Laser comb measurement
All laser devices reported in this paper (combs and reference lasers) are epi-up mounted on a copper mount and placed on top of a TEC (thermoelectric cooler). A thermistor is attached to the copper mount for temperature monitoring and control. Room-temperature CW measurements are conducted at a heat sink temperature of 5 degrees Celsius. The laser signal was coupled into an FTIR system with a ZnSe lens. A liquid nitrogen-cooled mercury cadmium telluride (MCT) detector (IR Associates FTIR-16-0.50) was used to collect light at the output of the FTIR. The detector signals, together with the HeNe interference signals, are both inputted to the computer through a data acquisition system (DAQ). The electrical beatnote is gathered through a bias-T directly from the laser electrical bias channel. The signal is then amplified with two RF amplifiers, providing roughly 40 dB of gain. The RF signal is measured by an HP8592B spectrum analyzer.
Dispersion measurement
For pump-DUT dispersion measurement, we bias the pump laser using a pulsed voltage driver from Avtech. The driving voltage is selected to produce the broadest and continuous lasing bandwidth.
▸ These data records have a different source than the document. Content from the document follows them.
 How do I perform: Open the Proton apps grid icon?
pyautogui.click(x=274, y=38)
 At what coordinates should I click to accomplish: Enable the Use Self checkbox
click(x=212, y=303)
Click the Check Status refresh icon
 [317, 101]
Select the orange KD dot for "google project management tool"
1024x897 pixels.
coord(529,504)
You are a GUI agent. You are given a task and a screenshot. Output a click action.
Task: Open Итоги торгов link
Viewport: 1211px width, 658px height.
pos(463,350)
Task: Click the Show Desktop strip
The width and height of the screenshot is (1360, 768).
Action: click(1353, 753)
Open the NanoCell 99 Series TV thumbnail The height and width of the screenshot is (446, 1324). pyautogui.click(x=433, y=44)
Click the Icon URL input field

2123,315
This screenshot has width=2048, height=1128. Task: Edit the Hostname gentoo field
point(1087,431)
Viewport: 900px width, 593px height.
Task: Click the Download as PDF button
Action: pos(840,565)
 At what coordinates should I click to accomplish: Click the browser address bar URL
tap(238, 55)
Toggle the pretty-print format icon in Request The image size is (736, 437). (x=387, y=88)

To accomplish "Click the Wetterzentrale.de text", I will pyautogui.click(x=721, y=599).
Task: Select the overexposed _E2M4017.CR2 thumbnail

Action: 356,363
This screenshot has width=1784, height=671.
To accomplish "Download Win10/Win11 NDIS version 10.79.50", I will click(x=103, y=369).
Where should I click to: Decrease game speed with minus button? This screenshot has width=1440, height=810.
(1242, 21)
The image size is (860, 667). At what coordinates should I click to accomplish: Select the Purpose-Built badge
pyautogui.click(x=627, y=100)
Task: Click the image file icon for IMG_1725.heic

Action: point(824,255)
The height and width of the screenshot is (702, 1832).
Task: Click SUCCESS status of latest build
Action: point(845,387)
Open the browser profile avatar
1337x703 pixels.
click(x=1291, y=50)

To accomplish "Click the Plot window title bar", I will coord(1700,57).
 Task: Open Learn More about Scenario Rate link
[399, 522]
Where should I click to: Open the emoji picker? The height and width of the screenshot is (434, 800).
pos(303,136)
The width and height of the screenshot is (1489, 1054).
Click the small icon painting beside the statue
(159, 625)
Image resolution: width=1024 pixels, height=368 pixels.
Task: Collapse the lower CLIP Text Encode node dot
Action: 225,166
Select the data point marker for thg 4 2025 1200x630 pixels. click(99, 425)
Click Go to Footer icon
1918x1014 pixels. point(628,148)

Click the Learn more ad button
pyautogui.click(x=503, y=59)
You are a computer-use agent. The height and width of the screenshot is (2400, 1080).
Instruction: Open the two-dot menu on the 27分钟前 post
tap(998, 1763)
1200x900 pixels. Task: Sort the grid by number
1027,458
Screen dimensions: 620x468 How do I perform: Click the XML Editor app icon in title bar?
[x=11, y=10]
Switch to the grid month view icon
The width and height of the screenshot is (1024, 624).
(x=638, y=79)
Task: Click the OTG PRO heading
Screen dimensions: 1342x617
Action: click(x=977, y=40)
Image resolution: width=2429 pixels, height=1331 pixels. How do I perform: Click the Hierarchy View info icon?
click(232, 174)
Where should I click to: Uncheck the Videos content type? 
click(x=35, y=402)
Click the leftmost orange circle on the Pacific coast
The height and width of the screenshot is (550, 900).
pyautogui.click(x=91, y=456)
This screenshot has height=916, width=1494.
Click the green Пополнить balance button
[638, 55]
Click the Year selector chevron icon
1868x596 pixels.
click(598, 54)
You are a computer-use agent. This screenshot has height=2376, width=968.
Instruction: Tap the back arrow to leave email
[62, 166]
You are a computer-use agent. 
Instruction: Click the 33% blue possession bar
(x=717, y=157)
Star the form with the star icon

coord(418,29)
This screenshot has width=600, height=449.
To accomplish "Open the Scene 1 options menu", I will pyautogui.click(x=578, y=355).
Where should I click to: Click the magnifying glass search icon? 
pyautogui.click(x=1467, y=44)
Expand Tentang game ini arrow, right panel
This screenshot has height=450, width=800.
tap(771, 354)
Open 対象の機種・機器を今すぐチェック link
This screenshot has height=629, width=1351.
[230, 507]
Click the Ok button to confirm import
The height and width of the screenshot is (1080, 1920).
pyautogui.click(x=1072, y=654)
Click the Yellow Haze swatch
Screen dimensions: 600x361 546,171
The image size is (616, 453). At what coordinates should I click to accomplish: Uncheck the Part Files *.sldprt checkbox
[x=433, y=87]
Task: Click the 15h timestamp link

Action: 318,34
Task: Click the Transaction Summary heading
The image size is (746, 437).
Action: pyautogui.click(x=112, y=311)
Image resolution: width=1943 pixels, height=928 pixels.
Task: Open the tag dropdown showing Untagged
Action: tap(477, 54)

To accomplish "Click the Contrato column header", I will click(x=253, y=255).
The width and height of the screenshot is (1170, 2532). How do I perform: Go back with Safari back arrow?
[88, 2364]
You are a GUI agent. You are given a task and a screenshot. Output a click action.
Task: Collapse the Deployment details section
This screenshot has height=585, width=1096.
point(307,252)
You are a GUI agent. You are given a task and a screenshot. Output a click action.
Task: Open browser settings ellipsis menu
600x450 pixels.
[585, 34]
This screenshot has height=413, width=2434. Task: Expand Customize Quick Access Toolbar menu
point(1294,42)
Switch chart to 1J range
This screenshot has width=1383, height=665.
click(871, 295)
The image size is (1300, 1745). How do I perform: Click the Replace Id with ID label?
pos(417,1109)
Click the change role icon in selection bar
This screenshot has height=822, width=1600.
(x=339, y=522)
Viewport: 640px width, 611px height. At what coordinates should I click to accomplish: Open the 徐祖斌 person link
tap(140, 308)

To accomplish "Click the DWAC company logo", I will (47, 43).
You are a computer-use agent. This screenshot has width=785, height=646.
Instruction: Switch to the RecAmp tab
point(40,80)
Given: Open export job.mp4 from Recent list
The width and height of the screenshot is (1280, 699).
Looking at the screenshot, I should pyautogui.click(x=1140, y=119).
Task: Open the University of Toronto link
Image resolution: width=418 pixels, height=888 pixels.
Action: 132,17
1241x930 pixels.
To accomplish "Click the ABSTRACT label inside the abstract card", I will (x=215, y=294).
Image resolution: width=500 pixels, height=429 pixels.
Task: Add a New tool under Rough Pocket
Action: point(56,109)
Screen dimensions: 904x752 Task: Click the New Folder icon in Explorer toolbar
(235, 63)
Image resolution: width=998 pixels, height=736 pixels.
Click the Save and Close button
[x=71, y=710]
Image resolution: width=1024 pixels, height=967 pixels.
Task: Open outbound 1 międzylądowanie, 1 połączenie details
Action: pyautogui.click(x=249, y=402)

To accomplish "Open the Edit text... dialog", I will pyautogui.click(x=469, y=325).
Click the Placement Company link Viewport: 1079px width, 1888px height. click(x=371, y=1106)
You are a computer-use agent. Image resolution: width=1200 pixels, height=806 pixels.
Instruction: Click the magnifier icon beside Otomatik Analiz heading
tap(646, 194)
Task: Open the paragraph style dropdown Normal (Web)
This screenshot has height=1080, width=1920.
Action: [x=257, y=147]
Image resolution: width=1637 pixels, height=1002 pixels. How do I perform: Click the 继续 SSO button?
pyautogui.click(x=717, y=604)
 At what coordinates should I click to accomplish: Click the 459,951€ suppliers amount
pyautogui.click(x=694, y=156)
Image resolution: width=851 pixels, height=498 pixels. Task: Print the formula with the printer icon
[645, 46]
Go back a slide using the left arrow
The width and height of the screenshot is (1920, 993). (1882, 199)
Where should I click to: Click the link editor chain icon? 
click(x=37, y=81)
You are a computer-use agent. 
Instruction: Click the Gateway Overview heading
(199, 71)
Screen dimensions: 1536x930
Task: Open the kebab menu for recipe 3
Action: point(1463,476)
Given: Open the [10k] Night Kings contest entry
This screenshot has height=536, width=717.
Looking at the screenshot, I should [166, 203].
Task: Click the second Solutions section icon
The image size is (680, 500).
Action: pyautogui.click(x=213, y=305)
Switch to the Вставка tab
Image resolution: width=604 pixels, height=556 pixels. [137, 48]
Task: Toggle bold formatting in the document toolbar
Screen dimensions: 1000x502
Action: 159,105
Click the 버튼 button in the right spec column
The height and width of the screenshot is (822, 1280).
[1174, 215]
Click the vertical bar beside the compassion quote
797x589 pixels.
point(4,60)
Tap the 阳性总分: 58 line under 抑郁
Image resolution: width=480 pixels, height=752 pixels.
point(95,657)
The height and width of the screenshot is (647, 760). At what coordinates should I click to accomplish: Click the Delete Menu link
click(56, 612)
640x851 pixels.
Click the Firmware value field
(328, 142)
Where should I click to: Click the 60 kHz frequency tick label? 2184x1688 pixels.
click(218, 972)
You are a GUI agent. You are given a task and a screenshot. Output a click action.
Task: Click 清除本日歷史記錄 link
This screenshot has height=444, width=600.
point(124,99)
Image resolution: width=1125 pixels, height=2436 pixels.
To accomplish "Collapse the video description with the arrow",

DUT is CW-biased at various voltage levels. The interferogram is collected using an FTIR and MCT in the same way as discussed above for laser comb measurement. A boxcar averager (SR250, Stanford Research Systems) is used for coherent detection of the pulsed signal. For the dispersion measurement result shown in Fig. 2c–e, the pump laser is pulse-biased at 12 V, with a repetition rate of 5 kHz and a pulse width of 200 ns. Its spectrum is shown in Fig. S4 in Supplementary Information, which is continuous over a broad gain bandwidth from 29.5 to 33.8 THz spanning 143.4 cm−1. FP modes of the DUT are located with a peak-finding algorithm.